Specify the sklearn models that are used in the ensemble.

models_path = "https://s3.wasabisys.com/iguazio/models/iris/model.pkl"
path1 = models_path
path2 = models_path

Build and connect the graph (DAG) using the custom function and classes and plot the result. Add states using the state.to() method (adds a new state after the current one), or using the graph.add_step() method.

Use the graph error_handler if you want an error from the graph or a step to be fed into a specific state (catcher). See the full description in Error handling.

You can specify which state is the responder (returns the HTTP response) using the state.respond() method. If you don't specify the responder, the graph is non-blocking.

# use built-in storey class or our custom Echo class to create and link Task steps. Add an error handling step that runs if the grah step fails
graph.to("storey.Extend", name="enrich", _fn='({"tag": "something"})').to(
    class_name="Echo", name="pre-process", some_arg="abc"
).error_handler(name="catcher", handler="handle_error", full_event=True)

# add an Ensemble router with two child models (routes). The "*" prefix mark it is a router class
router = graph.add_step(
    "*mlrun.serving.VotingEnsemble", name="ensemble", after="pre-process"
)
router.add_route("m1", class_name="ClassifierModel", model_path=path1)
router.add_route("m2", class_name="ClassifierModel", model_path=path2)

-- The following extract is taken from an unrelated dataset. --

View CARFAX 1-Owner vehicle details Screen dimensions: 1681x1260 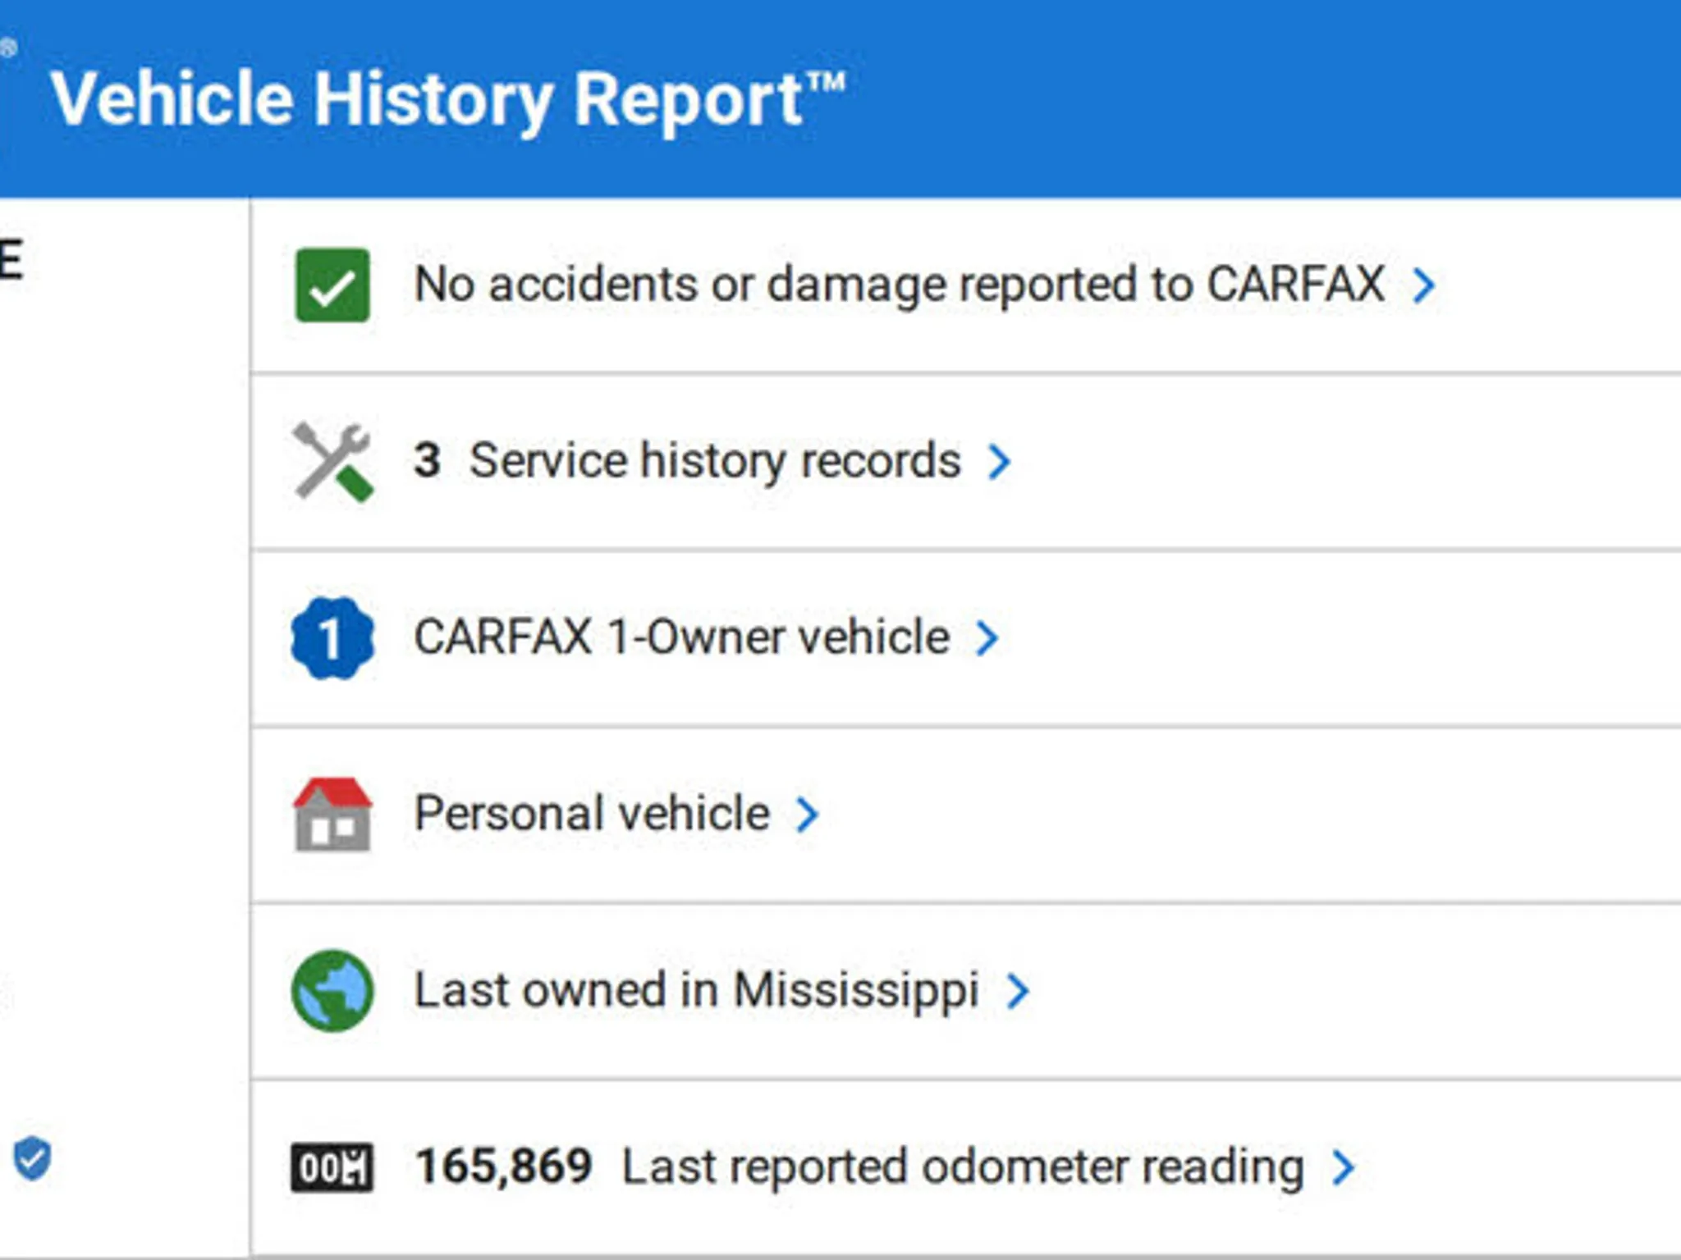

# add the final step (after the router) that handles post processing and responds to the client
graph.add_step(class_name="Echo", name="final", after="ensemble").respond()

# plot the graph (using Graphviz) and run a test
graph.plot(rankdir="LR")
../_images/dd18c3158777aa17ac7555c8bb00a629aa5ef314d72fc49c39eae8463e9f9e20.svg

Test the function locally#

Create a test set.

import random

iris = load_iris()
x = random.sample(iris["data"].tolist(), 5)

Create a mock server (simulator) and test the graph with the test data.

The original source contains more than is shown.